The Interview

Outer office, lavatory, inner office, secretary.

Executives waiting, idle conversation, called in one by one to form a committee of sorts in the surprising end, one of their number lost his wife on a Munich weekend (“boating accident”), the last interviewee.

 

Thrills Galore

Handheld camera, London pub, “bloody cold” Sunday afternoon, the regulars.

Nothing ever happens, over and over again, like the joke in Marty multiplied and disseminated amongst the crowd.

A virtuoso turn, for all that.

 

Krapp’s Last Tape

The sweating, constipated old man certainly goes into Osborne’s Luther, with his storm and companionship.

Portrait of the artist as a mad old man, very restless, seething, calming down into the dingle briefly at the close, caught in his dilemma finally.

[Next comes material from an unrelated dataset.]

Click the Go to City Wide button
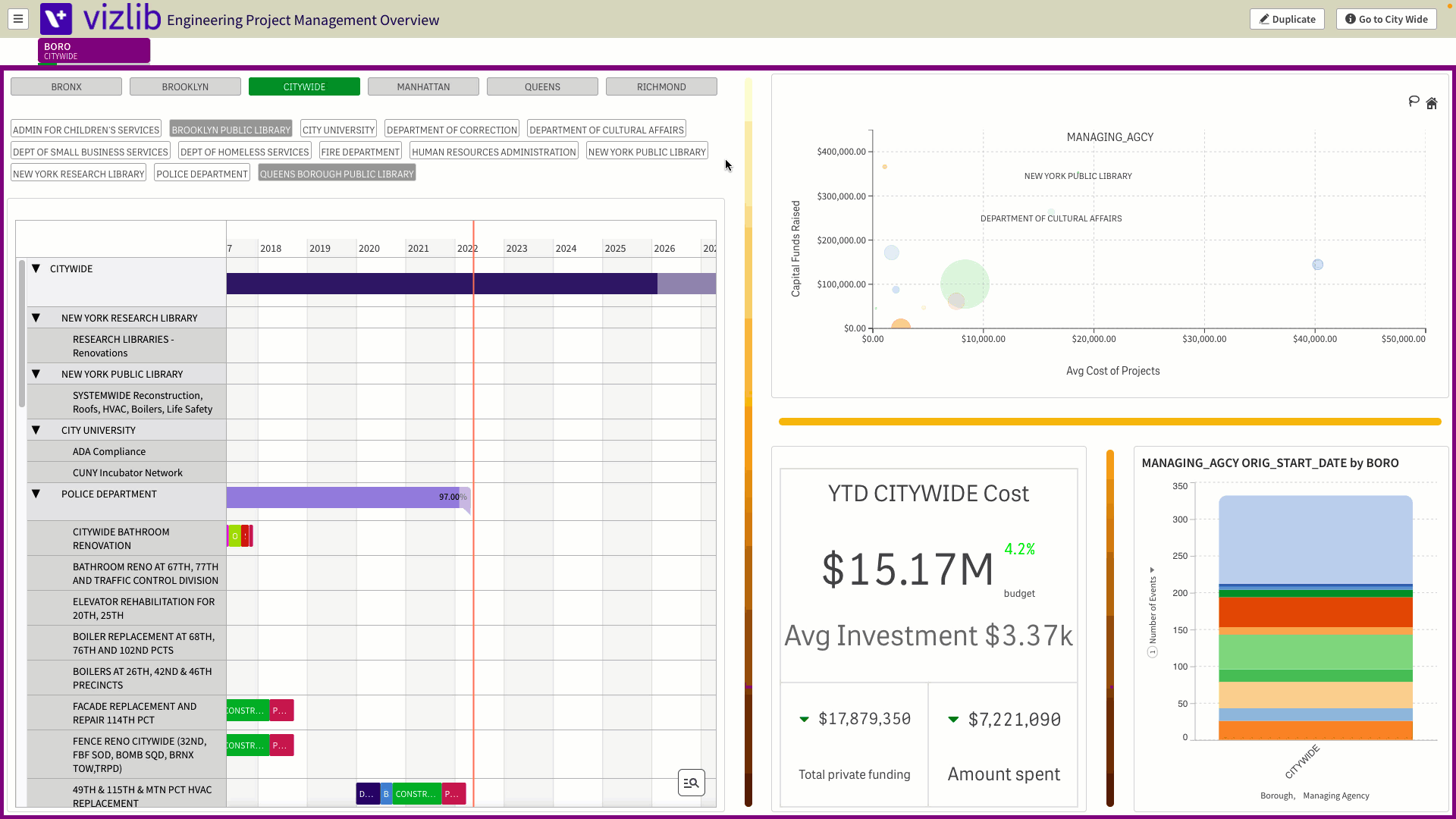This screenshot has height=819, width=1456. [1385, 19]
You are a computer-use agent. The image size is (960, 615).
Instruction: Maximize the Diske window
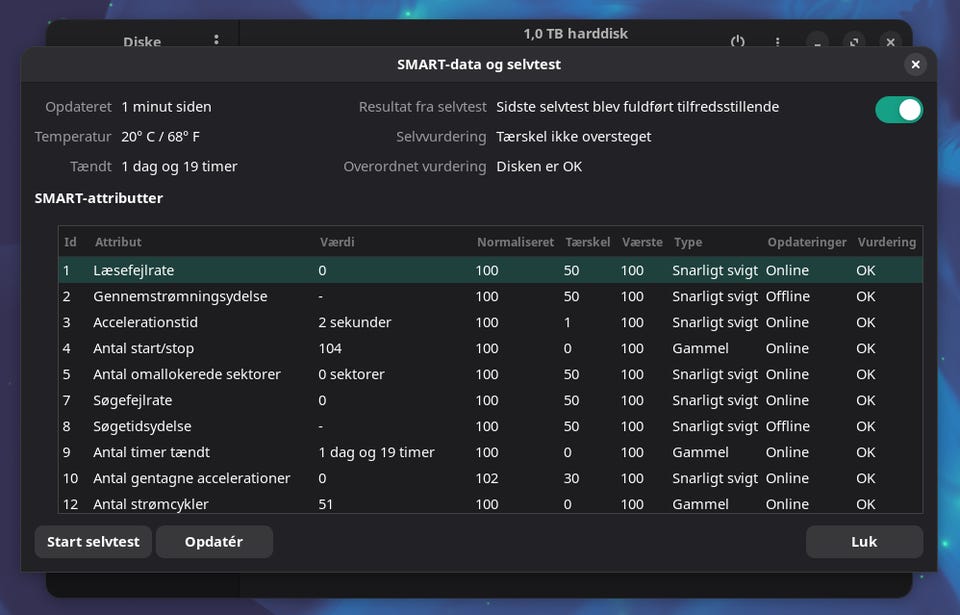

The ecstatic, joyful “spool” is followed by Krapp’s long study, taking it all in, broken with rage briefly but keenly attentive, hardly moving, until criticism gets the better of him.

It is always the same.

Patrick Magee’s afflicted walk is one of the many entertainments.

 

The Country Wife

Who comes to town with her very cautious husband Pinchwife and falls in love with a gallant named Horner who has given out that he is impotent the better to steal upon female society.

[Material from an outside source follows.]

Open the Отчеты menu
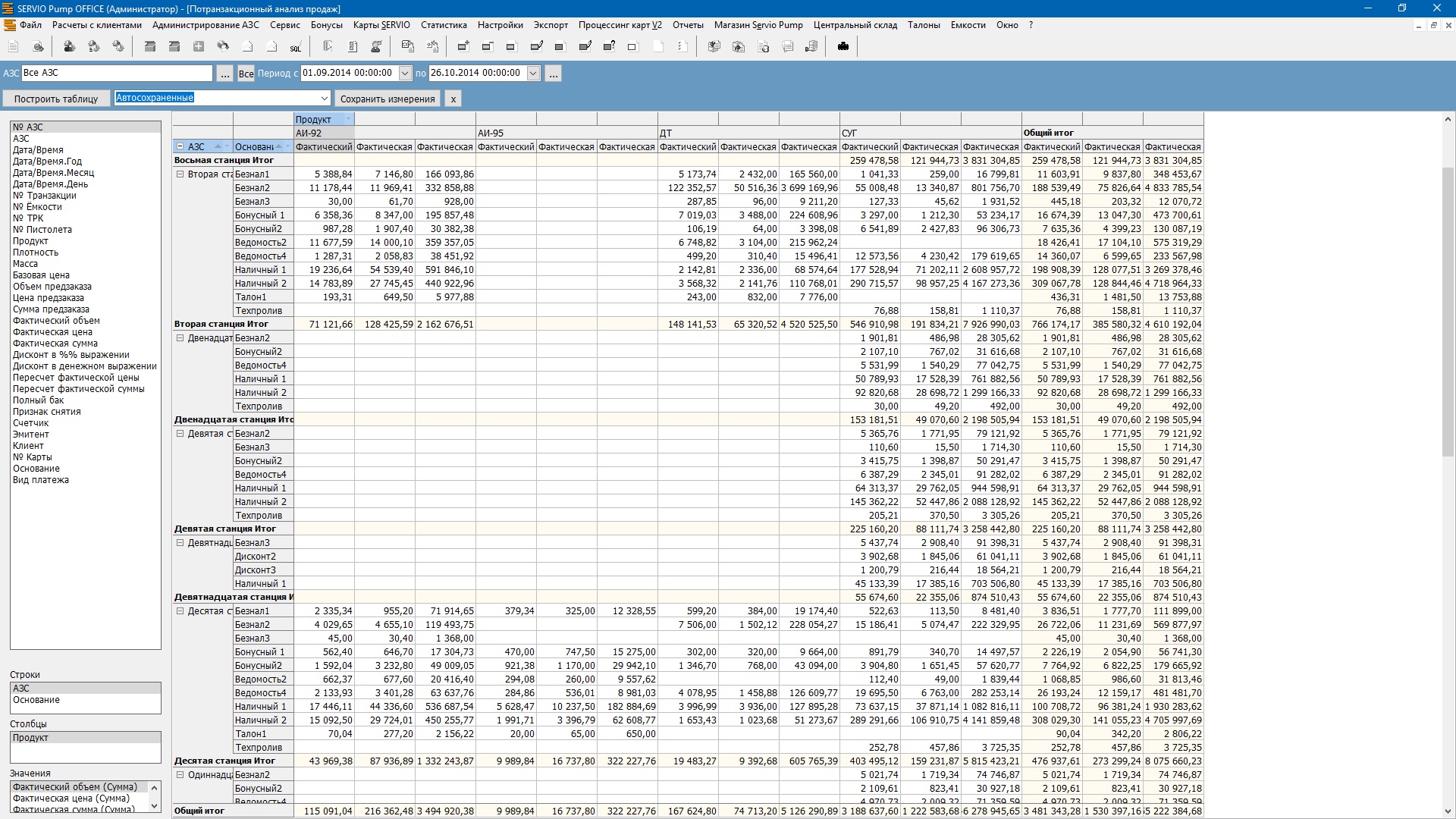This screenshot has width=1456, height=819. coord(687,25)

The town wit Sparkish and Pinchwife’s sister give another view of London and environs.

Cedric Messina produced, magnificent scrupulous settings and costumes, Helen Mirren, Anthony Andrews, Bernard Cribbins, Ciaran Madden, Michael Cochrane, Adrienne Corri as Lady Fidget, and so on, exceedingly well-directed by McWhinnie on the principle that as a general thing the actors should not carry the play but vice versa, there is great business for the cast nevertheless in a play and performances as funny as anything, the letter-writing scene (centrally composed as one of several long takes) is remarkable above all in that respect among many.